К ним возят своих алкоголиков жёны с тоскою, со мздой и надеждой.
Семейство, покуда  кодировало и доходы большие считало,
Того, кто дороже авто и коттеджа – старшого сынка проморгало:

В запоях сплошных угорал он, и  не помогла кодировка:
Точней, на тот свет кодировка отправила бедного Вовку…

Напротив – сошлась с наркоманом Светлана, глупа как коза, но смазлива.
У Светки – шестнадцатилетняя Маша, фигуркой и личиком – диво.
Но вечером поздним из дома однажды Маринка, рыдая,  сбежала:
Торчок изнасиловал Машу, избив, и об этом наутро вся улица знала. 

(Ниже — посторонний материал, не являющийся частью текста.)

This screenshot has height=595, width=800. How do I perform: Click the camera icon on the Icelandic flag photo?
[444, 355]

А Светка, двуногая тля, совесть  крепко жгутом забинтуя,
Живёт до сих пор  с тем животным, гуляют, влюблено воркуя.

Чрез пару домов - укусила Татьяну   собака своя ж дворовая.
(Всю жизнь, словно раб, на коротком цепке, голодала, от палок страдая).
Избив и в сарае закрыв без воды и еды, ад создав  беспросветный,
Пять суток её убивала хозяйка. И рвал тишину вой предсмертный.

Но вскоре за нею и Таня отправилась в царство Аида.
Я верю, Творец, - в Небесах справедлива слепая Фемида!...

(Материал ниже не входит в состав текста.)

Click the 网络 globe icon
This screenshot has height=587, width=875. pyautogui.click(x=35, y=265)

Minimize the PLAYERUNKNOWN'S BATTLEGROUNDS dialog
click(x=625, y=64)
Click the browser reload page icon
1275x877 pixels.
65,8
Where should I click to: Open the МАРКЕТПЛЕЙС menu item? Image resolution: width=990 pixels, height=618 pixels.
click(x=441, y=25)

Дом слева -  соседка под окнами каждое лето растила цветочки,
А в доме хозяин пять лет растлевал малолетку – приёмную  дочку.
Ушла на панель, диспансеров весёлых сбирая шальные медали.
И больше приёмный ублюдок с женой эту  дочку свою не видали.

Разбил паралич и  три года  как вечность (да здравствуют черти!)
В постели сгнивая, он смерти просил…,  нет, не жизни – а смерти.

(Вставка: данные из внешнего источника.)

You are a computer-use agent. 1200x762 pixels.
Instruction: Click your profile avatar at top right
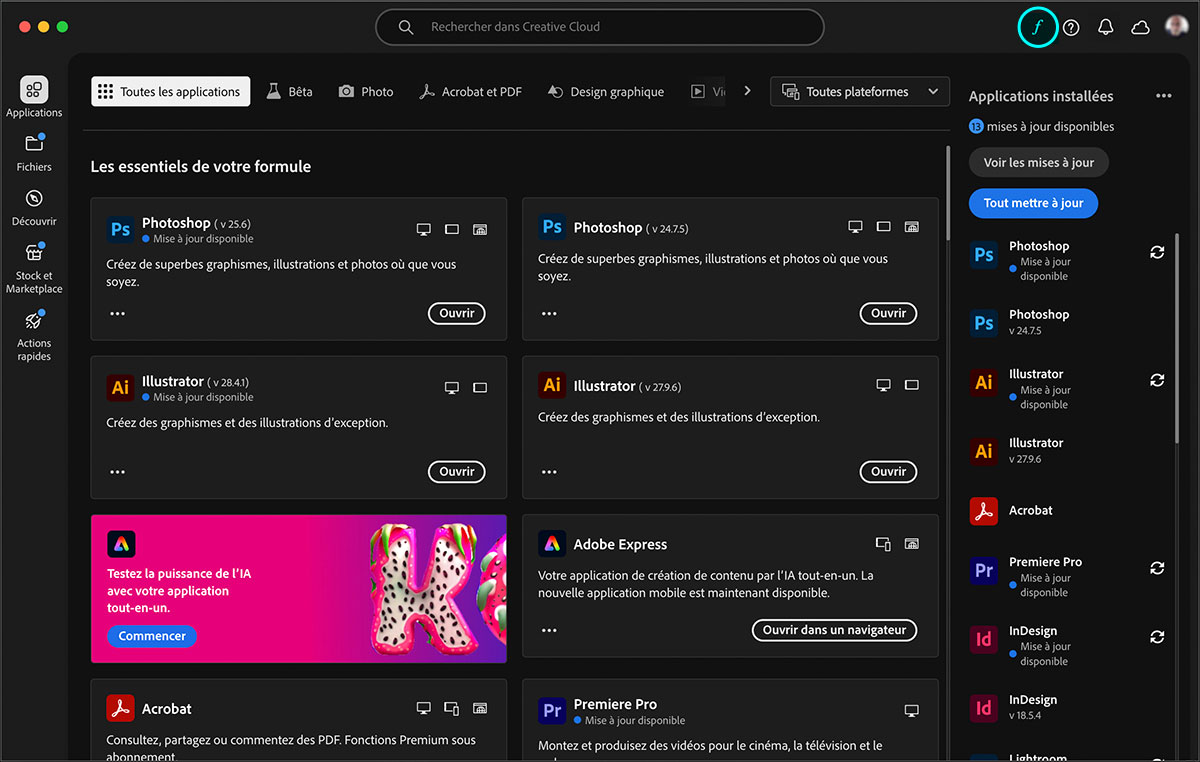[x=1176, y=25]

А справа… а слева… а…,  как вспоминаю, уже не хватает дыханья.
И хаос, и бездна, бега тараканьи, пираньи, чертей гоготанье.
Всё  внешне – культурно: привет, извините, прошу вас, не стоит, спасибо.
Какие враги, говорите, всем нам угрожают? Чечня, Аль-Каида, талибы??…

А внешне – цветочки, собачки, платочки, заборы, скамейки…
Прикусишь губу, и выходит душа, и бежит  алой змейкой.


- Соседка, люблю я тебя! – и опять угостит пирожками с картошкой
Бабусенька Лида, мы с ней поболтаем  о жизни немножко.
И сумку поможет нести вечно пьяный, но добрый Андрюха
И скажет – что хмуришься? Жизнь хороша! И улыбка от уха до уха.

- Тёть Ната, привет! – крикнет чей-то пацан, на двуногом коне пролетая.
Ужаленный мозг чуть отпустит и сердце тихонько оттает.
А в небе ночном так покойно, в сиянии лунном и звёздном.
И Машу с роддома муж с бэби привёз. Жизнь идёт. Хэппи бёздэй!